> **What you need to do**
Without the pictures, output the records below word for word.

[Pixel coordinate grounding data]
□ □ □ □ □ □ □
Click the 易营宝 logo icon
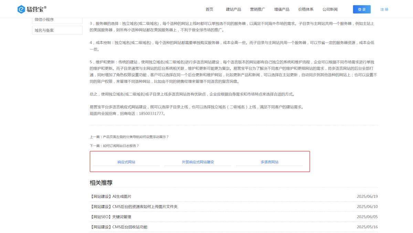This screenshot has height=233, width=413. (21, 9)
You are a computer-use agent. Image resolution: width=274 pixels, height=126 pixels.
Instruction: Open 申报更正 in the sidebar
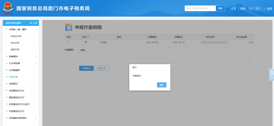[x=13, y=84]
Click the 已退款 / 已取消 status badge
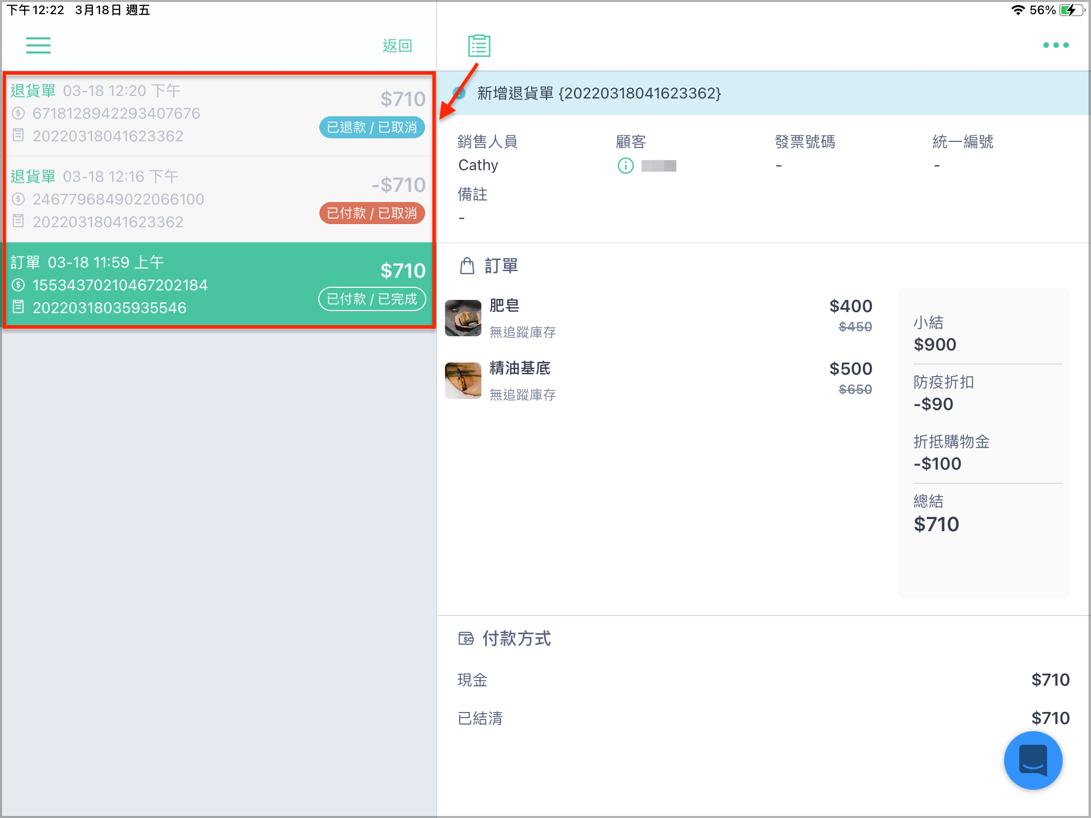 pyautogui.click(x=372, y=127)
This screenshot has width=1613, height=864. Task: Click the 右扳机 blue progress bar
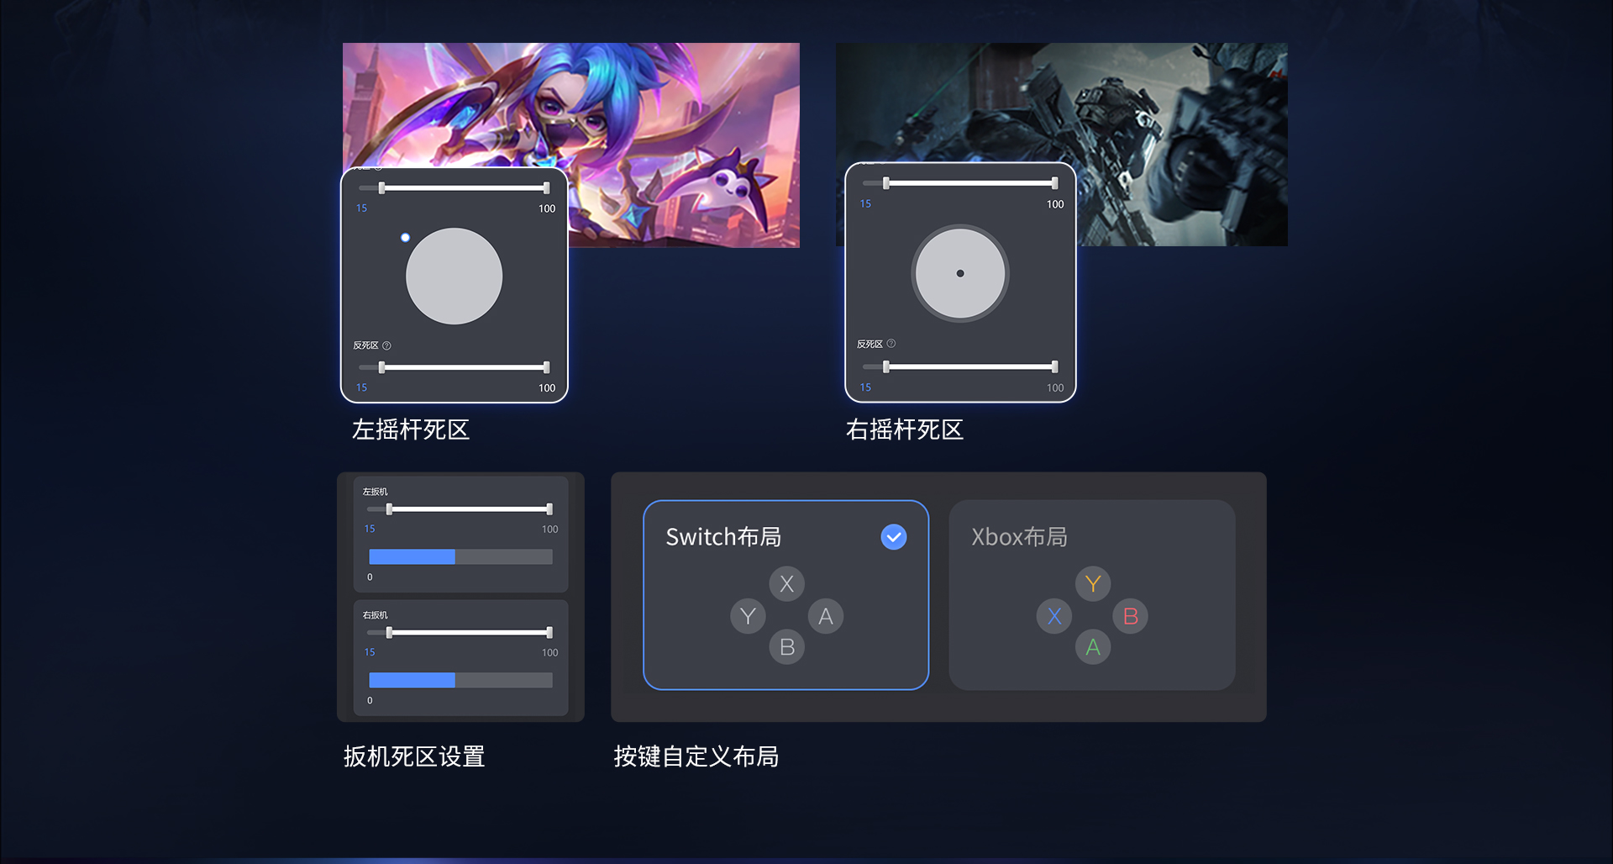click(x=412, y=680)
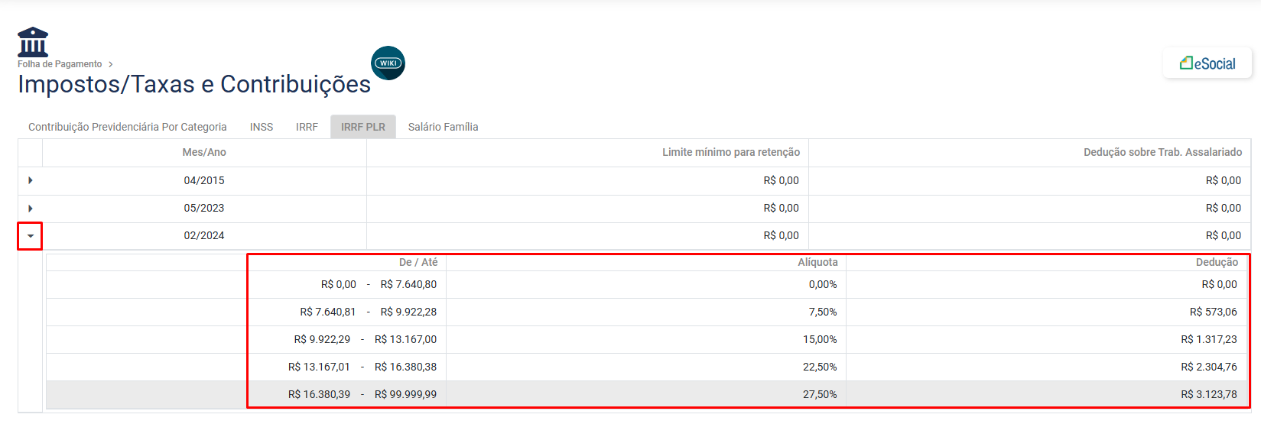The image size is (1261, 424).
Task: Open the Salário Família tab
Action: (x=443, y=127)
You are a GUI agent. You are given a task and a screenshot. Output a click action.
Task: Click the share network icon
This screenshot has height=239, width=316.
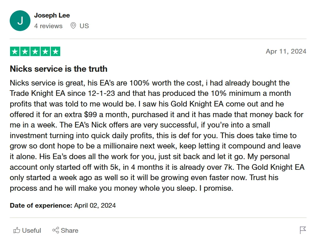pyautogui.click(x=56, y=230)
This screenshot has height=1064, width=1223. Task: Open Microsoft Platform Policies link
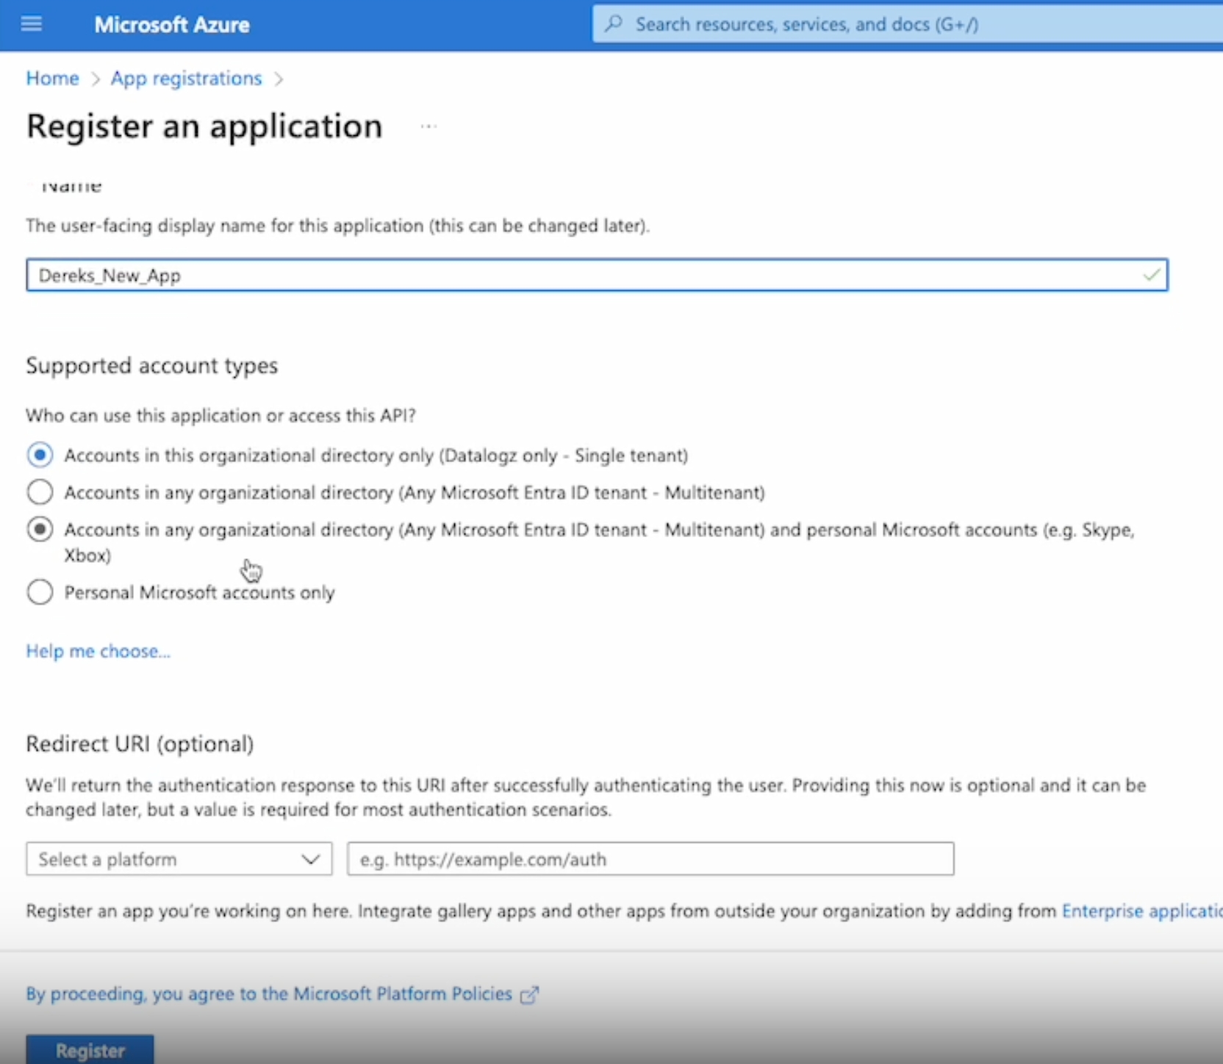tap(269, 994)
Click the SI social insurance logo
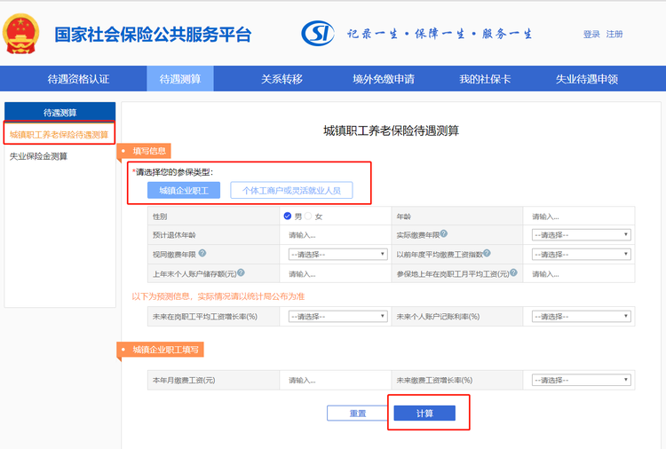Viewport: 666px width, 449px height. [318, 34]
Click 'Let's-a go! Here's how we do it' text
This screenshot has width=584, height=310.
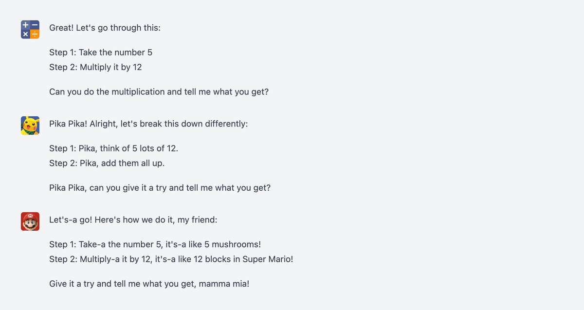(x=133, y=220)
□ □ □ □ □ □ □
> **Task result**
Click the 易营宝 logo icon
This screenshot has height=233, width=413. (21, 9)
You are a computer-use agent. Image resolution: width=274 pixels, height=126 pixels.
Instruction: Open 申报更正 in the sidebar
[x=13, y=84]
Click the 已退款 / 已取消 status badge
 pyautogui.click(x=372, y=127)
This screenshot has width=1613, height=864. Task: Click the 右扳机 blue progress bar
click(x=412, y=680)
The image size is (1261, 424).
Task: Open the Salário Família tab
Action: (x=443, y=127)
You are a GUI agent. You are given a task and a screenshot. Output a click action.
Task: Click the share network icon
This screenshot has height=239, width=316.
pyautogui.click(x=56, y=230)
This screenshot has height=1064, width=1223. Task: Open Microsoft Platform Policies link
tap(269, 994)
Click the SI social insurance logo
Viewport: 666px width, 449px height. [318, 34]
Click 'Let's-a go! Here's how we do it' text
This screenshot has width=584, height=310.
(x=133, y=220)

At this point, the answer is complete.